▶ TASK DESCRIPTION:
Locate the string "will" in the listing below. Copy every line where it is found.

▶ INPUT DATA:
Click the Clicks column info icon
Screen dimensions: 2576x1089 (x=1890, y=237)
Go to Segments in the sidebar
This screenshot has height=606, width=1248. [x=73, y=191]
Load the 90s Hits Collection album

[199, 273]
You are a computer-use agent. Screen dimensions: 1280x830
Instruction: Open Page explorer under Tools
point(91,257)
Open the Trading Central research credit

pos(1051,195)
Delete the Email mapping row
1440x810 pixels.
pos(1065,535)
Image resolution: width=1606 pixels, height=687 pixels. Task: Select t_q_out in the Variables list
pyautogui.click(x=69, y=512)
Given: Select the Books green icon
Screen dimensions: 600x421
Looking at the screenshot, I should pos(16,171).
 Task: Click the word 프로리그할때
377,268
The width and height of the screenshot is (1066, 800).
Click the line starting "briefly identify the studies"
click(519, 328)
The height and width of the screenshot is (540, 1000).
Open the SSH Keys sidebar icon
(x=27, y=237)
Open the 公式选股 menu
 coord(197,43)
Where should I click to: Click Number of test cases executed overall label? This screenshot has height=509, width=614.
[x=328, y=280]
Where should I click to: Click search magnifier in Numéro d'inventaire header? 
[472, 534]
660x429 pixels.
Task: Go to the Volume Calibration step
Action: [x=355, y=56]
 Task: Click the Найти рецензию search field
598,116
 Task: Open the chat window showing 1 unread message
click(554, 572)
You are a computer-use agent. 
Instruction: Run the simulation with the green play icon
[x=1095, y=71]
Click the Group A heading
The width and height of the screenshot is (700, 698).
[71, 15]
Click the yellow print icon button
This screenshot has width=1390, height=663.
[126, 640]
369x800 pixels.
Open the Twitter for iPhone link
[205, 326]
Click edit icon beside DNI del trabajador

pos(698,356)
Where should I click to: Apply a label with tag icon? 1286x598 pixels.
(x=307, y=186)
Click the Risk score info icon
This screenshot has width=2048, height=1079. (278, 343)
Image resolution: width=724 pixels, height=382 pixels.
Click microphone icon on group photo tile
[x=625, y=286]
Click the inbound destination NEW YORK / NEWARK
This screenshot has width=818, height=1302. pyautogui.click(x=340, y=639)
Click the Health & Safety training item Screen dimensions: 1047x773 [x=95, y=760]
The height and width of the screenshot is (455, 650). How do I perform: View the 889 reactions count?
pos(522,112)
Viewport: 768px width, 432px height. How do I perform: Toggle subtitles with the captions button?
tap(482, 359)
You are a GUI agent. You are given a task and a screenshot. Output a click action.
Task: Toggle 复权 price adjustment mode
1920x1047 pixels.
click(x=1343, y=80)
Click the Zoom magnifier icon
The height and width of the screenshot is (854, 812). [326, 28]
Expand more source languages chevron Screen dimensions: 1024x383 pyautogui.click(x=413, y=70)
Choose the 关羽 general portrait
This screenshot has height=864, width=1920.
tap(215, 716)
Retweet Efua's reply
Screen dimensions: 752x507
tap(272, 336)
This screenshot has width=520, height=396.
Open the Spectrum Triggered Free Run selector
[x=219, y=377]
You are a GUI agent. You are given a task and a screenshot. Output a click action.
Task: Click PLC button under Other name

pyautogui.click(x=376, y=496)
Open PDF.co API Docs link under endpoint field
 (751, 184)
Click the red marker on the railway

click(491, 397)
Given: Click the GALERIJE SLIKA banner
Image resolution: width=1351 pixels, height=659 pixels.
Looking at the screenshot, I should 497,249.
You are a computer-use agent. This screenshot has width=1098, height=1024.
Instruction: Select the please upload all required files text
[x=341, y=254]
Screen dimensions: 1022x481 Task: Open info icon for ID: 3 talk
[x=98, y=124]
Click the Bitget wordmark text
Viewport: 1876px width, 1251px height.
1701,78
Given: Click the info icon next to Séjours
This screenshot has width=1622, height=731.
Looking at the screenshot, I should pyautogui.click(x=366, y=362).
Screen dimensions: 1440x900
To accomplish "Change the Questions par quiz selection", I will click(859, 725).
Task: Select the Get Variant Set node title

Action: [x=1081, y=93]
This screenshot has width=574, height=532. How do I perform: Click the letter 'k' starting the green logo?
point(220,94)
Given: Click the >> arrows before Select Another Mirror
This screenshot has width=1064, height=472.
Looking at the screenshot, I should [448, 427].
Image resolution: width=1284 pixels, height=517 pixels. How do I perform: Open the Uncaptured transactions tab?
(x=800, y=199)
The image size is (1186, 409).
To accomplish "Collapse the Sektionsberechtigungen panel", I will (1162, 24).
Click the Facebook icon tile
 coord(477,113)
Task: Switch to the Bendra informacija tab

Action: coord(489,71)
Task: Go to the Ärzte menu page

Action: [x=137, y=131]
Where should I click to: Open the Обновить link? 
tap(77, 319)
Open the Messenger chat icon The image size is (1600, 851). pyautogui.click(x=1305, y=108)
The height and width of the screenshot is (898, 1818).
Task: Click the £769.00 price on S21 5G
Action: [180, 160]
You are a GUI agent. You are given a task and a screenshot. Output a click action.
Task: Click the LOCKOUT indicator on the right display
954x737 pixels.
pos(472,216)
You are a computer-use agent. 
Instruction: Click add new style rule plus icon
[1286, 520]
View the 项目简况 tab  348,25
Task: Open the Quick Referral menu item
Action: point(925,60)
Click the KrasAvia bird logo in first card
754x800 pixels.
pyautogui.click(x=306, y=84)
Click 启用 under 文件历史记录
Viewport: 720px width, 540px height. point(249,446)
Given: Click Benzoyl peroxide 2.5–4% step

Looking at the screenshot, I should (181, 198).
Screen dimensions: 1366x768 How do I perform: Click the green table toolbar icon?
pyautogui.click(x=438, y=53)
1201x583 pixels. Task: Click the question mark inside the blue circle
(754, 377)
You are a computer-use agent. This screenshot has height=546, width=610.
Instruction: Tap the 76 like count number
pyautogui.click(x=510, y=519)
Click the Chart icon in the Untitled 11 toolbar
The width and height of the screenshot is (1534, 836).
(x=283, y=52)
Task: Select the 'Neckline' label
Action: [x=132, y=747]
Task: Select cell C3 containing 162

▶ TASK OUTPUT:
To accomplish "Change the Questions par quiz selection", I will click(859, 725).
To accomplish "Collapse the Sektionsberechtigungen panel", I will (1162, 24).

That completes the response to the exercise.